• _What the task requires_
Convert the stored items below into a numbered list with no blank lines, covering every item and omitting the pictures.
---- Exercise inputs
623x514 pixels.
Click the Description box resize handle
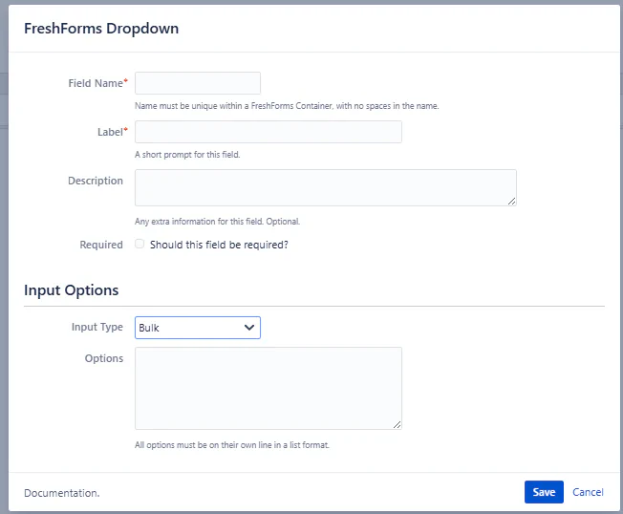pyautogui.click(x=511, y=201)
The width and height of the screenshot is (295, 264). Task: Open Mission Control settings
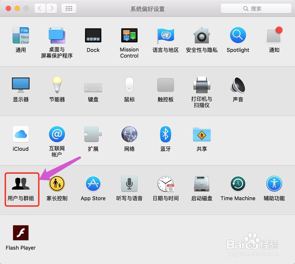coord(129,35)
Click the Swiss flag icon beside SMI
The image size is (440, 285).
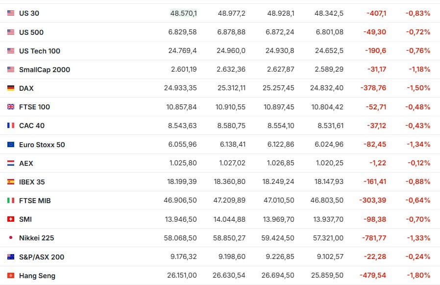tap(11, 219)
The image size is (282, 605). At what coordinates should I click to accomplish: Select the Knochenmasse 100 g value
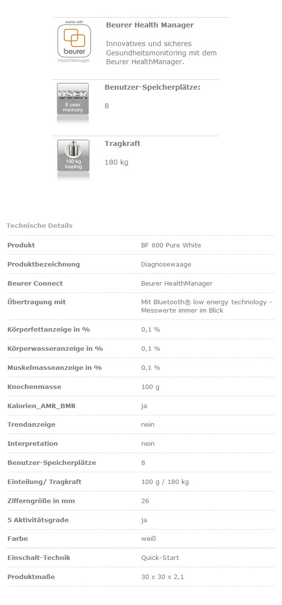(150, 387)
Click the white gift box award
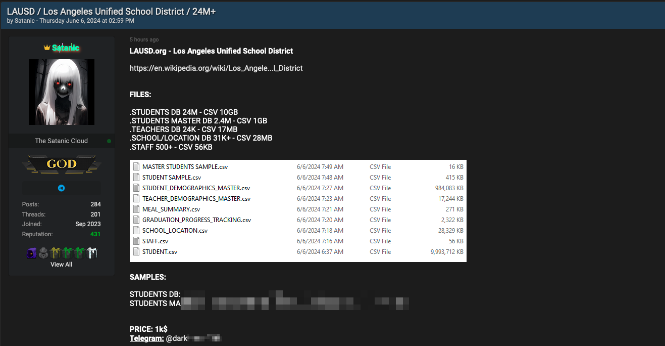665x346 pixels. (x=91, y=253)
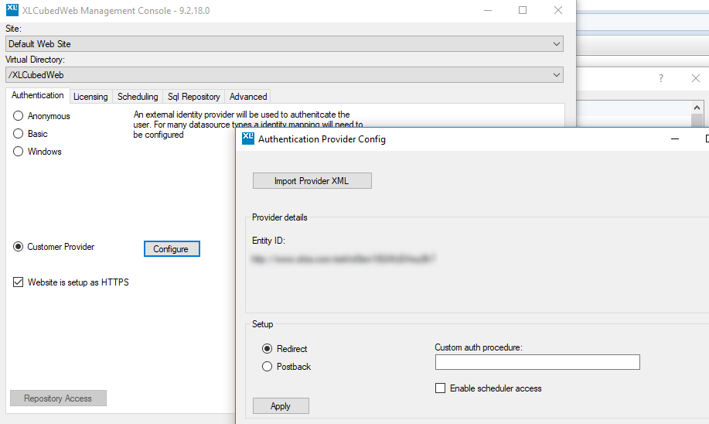Enable scheduler access checkbox

(x=441, y=388)
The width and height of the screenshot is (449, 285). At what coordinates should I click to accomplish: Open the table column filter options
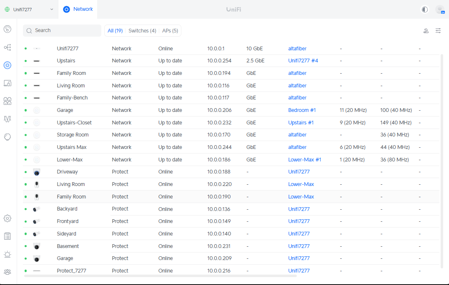tap(438, 31)
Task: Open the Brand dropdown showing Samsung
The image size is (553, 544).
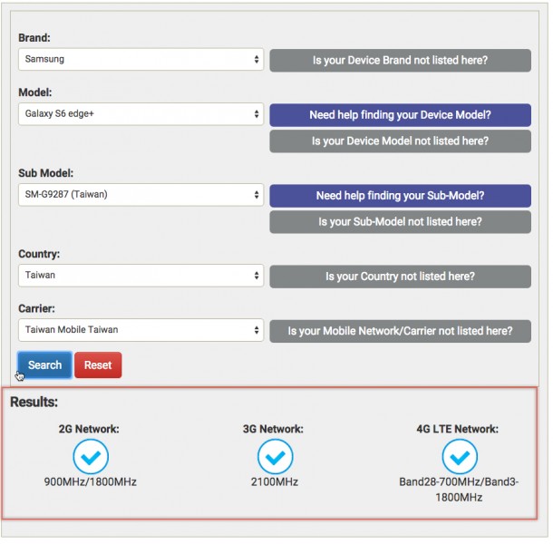Action: tap(141, 60)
--------
• _Task result_
1. 623x514 pixels.
2. Click the Description box resize handle
3. pyautogui.click(x=511, y=201)
4. The width and height of the screenshot is (295, 264). Task: Open Mission Control settings
5. coord(129,35)
6. Click the Swiss flag icon beside SMI
7. The image size is (440, 285).
8. tap(11, 219)
9. The image size is (282, 605). At what coordinates should I click to accomplish: Select the Knochenmasse 100 g value
10. (150, 387)
11. Click the white gift box award
12. 665x346 pixels. (x=91, y=253)
13. Enable scheduler access checkbox
14. (x=441, y=388)
15. The width and height of the screenshot is (449, 285). At what coordinates should I click to accomplish: Open the table column filter options
16. tap(438, 31)
17. Task: Open the Brand dropdown showing Samsung
18. The image size is (553, 544).
19. Action: tap(141, 60)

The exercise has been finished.